Cuts would cost staff, students: Baker to Illinois Senate


NIU President Doug Baker discusses Gov. Bruce Rauner’s budget cut proposal to NIU on Feb. 25 at University Council in the Holmes Student Center, Sky Room. Baker said the proposed budget cut of $29.3 million was “not OK,” but he looks forward to the legislative discussion on the budget this summer.

By Jackie Nevarez

NIU President Doug Baker said Gov. Bruce Rauner’s 31 percent proposed cut to NIU’s state funding could result in a reduction of 375 faculty and staff members.

Baker, along with NIU and student leaders, testified in front of the Illinois Senate Appropriations II Committee on Thursday in response to Rauner’s proposed state allocation of $64 million to NIU for Fiscal Year 2016. The proposed allocation would be a cut of about $29.3 million from FY 2015, when NIU was allocated about $93 million.

The proposed budget cuts would be equal to cutting the budgets for the colleges of business, engineering and education, Baker said.

Last year’s $20 million budget cut was balanced with a freeze in hiring, a 100-person workforce reduction and a new budget system, Baker said.

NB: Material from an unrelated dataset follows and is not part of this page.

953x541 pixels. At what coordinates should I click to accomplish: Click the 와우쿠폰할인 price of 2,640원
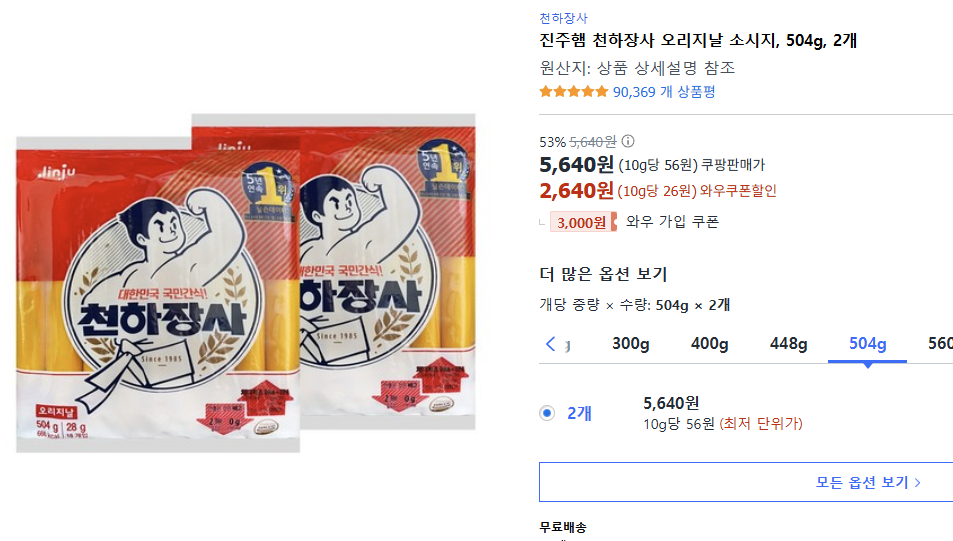[x=576, y=191]
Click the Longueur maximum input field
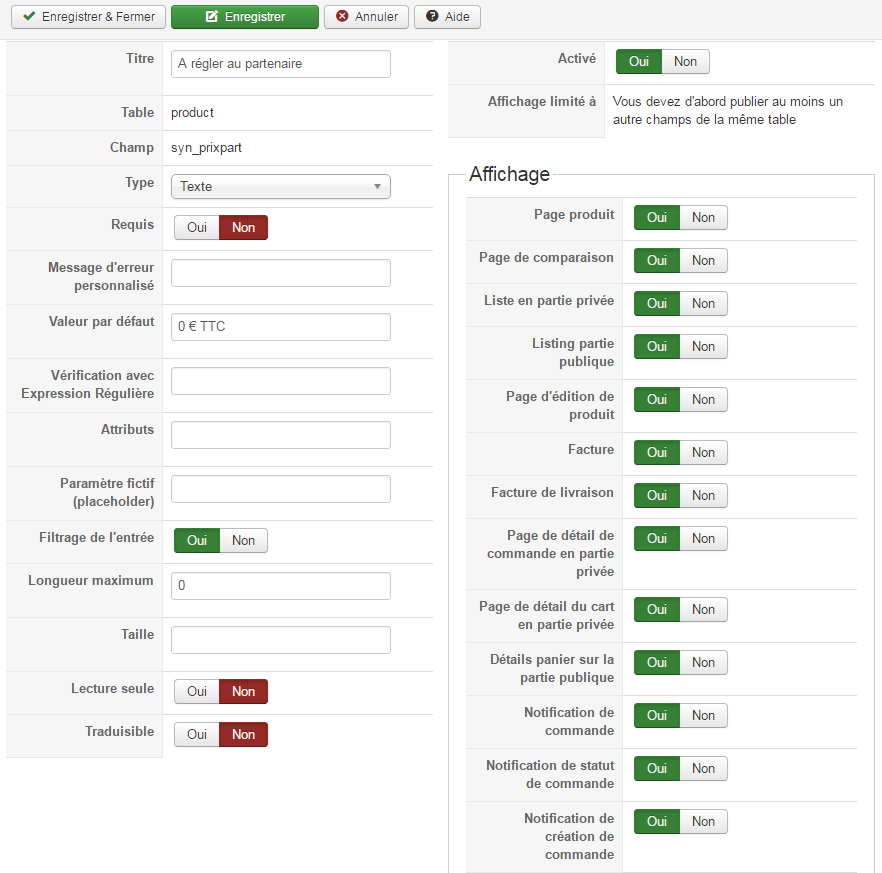 click(x=280, y=586)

The proposed budget cuts would negatively impact recruitment and retention of faculty and staff, Baker said.

“And we’re already seeing some schools come and cherry-pick our best faculty and staff out of the university because of the uncertainty of the budget situation,” Baker said.

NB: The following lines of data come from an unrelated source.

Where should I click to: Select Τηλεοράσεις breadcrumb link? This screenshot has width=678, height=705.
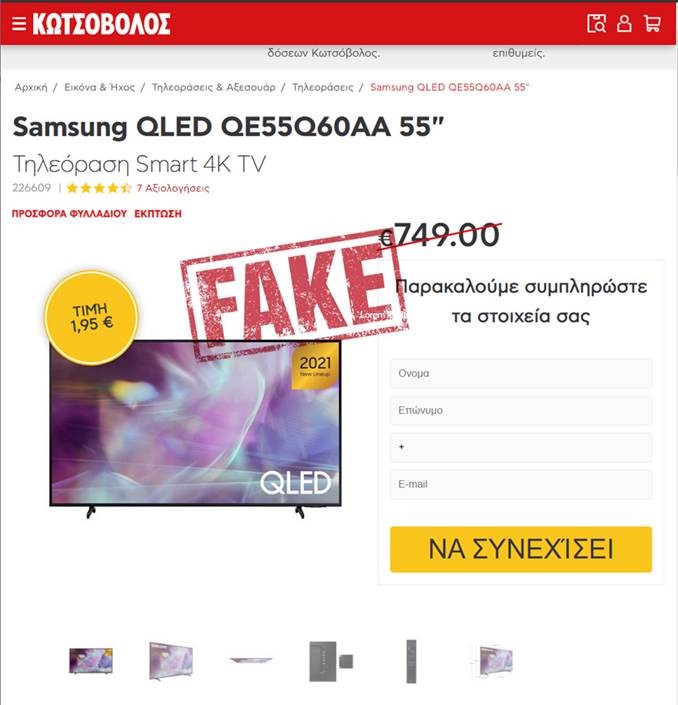[323, 87]
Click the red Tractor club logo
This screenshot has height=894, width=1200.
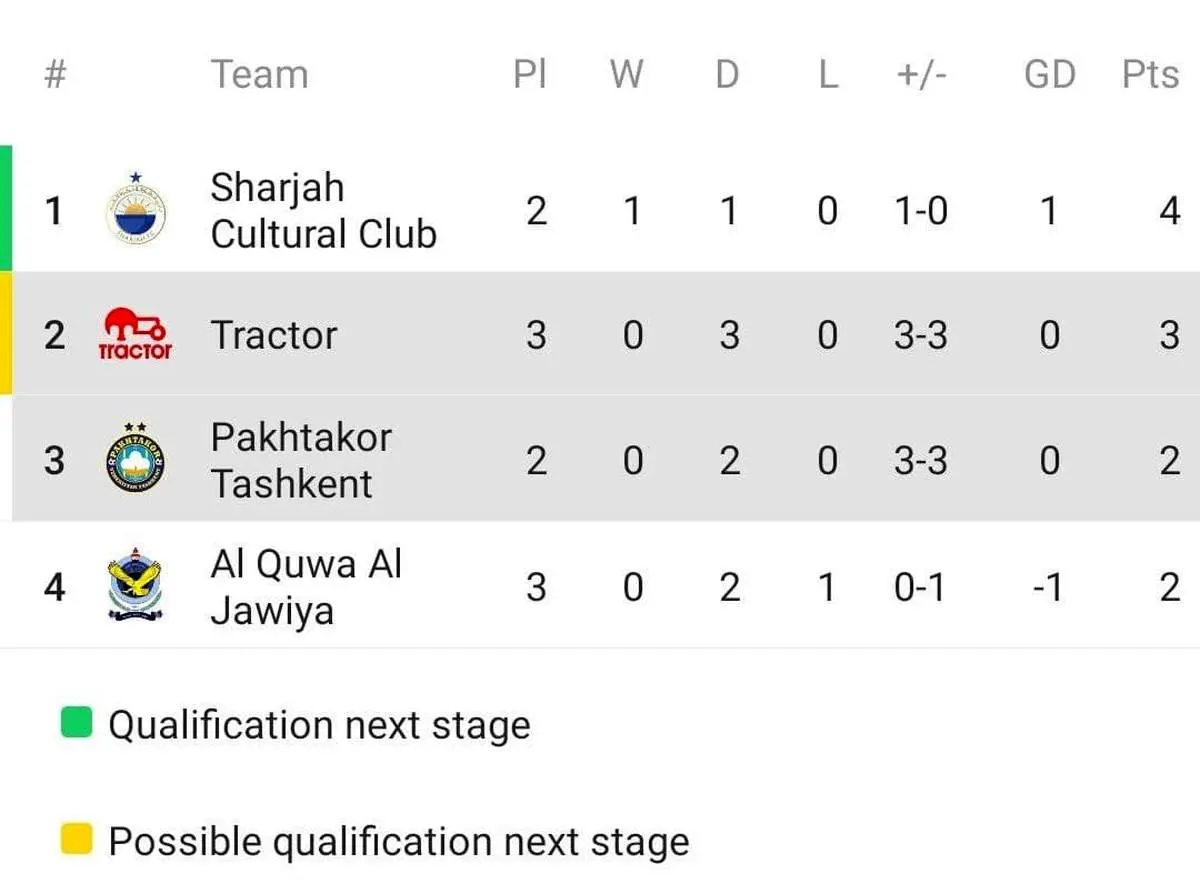pos(136,334)
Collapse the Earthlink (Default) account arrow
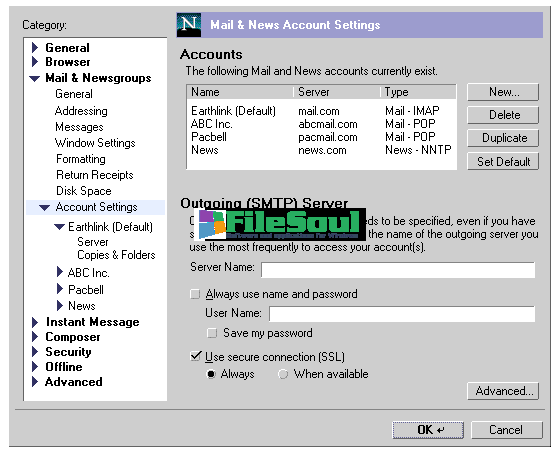 (59, 226)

In addition to the reduction of faculty and staff, Baker said the cuts could affect more than 4,000 students who rely on more than $18 million in financial aid from NIU.

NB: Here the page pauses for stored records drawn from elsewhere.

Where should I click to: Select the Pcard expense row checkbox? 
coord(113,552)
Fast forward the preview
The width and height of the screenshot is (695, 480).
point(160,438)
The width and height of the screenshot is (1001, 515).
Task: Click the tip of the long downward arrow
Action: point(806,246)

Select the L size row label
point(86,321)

If the cuts were implemented, Baker said NIU would have to increase tuition for freshmen by 75 percent, a move he said is not feasible. Baker has previously said he does not think NIU can raise its tuition without negatively impacting enrollment, which has fallen by more than 3,200 students since fall 2010.

In the past year, an estimated $578 reduction to tuition for each student as well as a tuition plateau for students taking more than 12 credit hours of courses have been established to maintain affordability for a diverse student body, Baker said.

“Our student body is very diverse and often first generation. … Almost 40 percent of our students are students of color; many are first generation,” Baker said.

Raquel Chavez, Student Association vice president, said she would not be at NIU if it weren’t for the financial aid she has received and for the existence of her program.

“I have a younger brother who is a freshman at Northern, as well, and I really would hate to see our enrollment decline,” Chavez said. “I would hate to see my brother have to leave the university to go elsewhere because … whatever is happening at Northern isn’t sufficient for him to stay there.”

NIU will appear in front of the Illinois House Higher Education Appropriations Committee on Thursday. The Legislature is expected to vote on a budget in the summer. The state’s final budget and the funding allocated to NIU “may look quite different” from Rauner’s proposal, said CFO Alan Phillips, according to a Feb. 19 Northern Star article.

NIU has faced cuts to its state funding since Fiscal Year 2010, when it was allocated $107 million.